DENVER (CBS4) - Calling it a "tragedy of immense intensity," Gov. John Hickenlooper says he is directing employees across the state of Colorado to respond with "a great state of urgency" to the news that leaking gas from a truncated natural gas flowline caused the explosion at a home in Firestone.
A day after ordering a statewide review of existing oil and gas operations, Hickenlooper says he's doing everything he can to reassure residents statewide that their homes that are near gas flow lines are safe.
"We're going to check flowlines across the state," Hickenlooper said on Wednesday. "Anything that's remotely close to a house, we're going to check. And trust me, that's just the priority; eventually we'll check every flowline."
Shortly after Tuesday morning's announcement by officials in Firestone that leaking underground gas caused the explosion that killed two people, Hickenlooper ordered that inspections of flowlines within 1,000 feet of occupied buildings must occur within 30 days and be tested for integrity in 60 days.

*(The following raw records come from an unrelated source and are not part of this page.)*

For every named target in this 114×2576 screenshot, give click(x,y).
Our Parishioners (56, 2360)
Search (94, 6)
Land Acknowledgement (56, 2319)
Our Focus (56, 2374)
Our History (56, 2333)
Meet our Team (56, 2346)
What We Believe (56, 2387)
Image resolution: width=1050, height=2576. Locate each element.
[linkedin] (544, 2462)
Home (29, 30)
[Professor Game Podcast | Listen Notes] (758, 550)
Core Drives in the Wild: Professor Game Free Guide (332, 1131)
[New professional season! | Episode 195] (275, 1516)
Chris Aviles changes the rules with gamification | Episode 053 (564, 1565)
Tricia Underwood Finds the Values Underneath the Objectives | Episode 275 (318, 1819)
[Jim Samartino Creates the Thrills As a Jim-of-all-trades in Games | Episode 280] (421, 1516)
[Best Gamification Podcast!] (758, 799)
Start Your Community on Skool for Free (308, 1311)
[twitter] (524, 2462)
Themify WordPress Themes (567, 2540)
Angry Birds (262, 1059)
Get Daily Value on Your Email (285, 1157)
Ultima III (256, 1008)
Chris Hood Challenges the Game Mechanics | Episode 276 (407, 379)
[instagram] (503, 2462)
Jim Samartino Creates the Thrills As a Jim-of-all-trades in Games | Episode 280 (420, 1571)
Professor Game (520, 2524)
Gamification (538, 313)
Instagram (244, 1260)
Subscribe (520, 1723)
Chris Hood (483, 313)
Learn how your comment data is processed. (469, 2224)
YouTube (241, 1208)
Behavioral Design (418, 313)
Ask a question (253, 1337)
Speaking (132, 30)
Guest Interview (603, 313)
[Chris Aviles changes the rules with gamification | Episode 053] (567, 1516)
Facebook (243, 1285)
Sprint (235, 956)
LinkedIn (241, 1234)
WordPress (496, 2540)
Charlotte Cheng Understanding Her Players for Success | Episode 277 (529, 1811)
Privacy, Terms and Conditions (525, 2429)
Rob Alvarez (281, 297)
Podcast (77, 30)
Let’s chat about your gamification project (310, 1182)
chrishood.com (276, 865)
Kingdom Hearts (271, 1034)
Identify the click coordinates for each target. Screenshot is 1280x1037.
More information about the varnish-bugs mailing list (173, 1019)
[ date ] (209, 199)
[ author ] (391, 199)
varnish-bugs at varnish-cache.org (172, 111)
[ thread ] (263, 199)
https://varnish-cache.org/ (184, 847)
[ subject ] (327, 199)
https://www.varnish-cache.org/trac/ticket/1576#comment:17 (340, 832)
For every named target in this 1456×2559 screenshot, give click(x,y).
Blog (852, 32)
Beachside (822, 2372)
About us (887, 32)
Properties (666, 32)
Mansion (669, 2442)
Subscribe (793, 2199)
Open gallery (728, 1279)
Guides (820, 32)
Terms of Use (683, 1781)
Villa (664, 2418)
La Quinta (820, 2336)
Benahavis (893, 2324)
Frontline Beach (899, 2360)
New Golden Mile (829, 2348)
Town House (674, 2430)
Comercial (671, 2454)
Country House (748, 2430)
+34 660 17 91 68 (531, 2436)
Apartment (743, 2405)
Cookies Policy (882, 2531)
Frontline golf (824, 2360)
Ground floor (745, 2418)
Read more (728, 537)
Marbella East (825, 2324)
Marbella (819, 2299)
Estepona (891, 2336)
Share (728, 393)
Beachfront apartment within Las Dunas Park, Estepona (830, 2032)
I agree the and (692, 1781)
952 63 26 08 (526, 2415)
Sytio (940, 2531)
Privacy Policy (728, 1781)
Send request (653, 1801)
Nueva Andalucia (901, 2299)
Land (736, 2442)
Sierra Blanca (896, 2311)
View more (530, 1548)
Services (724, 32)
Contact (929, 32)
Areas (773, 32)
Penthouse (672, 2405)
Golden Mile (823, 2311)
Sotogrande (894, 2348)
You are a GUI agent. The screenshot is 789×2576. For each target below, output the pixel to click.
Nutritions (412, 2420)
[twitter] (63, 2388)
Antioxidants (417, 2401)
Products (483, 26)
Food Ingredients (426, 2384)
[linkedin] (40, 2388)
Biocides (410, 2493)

"The goal here is to move as quickly as we possibly can," he said.
Hickenlooper says he realizes the sudden review will mean the devotion of a lot of time and money for energy companies in the state, but that "I think everybody realizes the severity of the situation."
"We are hopeful that this will be a unique situation, that this is a one-time occurrence, but until we can be absolutely sure of that, we're going to go above and beyond all for requirements for safety."
The statewide review is meant to ensure the following requirements are met:
- Any natural gas line not in use is properly marked and capped.
- All abandoned lines are cut below the surface and sealed.
- Lines that have been either abandoned or are not in use must be inspected within 30 days and abandoned under current rules within 60 days.
There have been other previous explosions. For example, in 2007 a blast at an abandoned well in Las Animas County injured several people. There have been other similar explosions -- one in La Plata County.
Elise Jones is a commissioner in Boulder County.
"Oil and gas is an intensive, dangerous industrial activity that doesn't belong near homes or neighborhoods," she told CBS4.
Lisa Herrera lives across the street from where the Firestone explosion occurred. She says she is more concerned for the family impacted by the blast than the safety issue right now.
"I still love my home. I still love my neighborhood. I still deeply love my community … it's shown me such compassion," Herrera said.
The question has become, can homes and energy workings co-exist? CBS4's Rick Sallinger asked the governor about whether there should be "no build zones."
"We going to have a rich discussion. In the short we're going to see immediately counties and municipalities going to push it back," Hickenlooper said. "But I think there will be discussion whether we shouldn't have some sort of statewide regulations around that," he replied.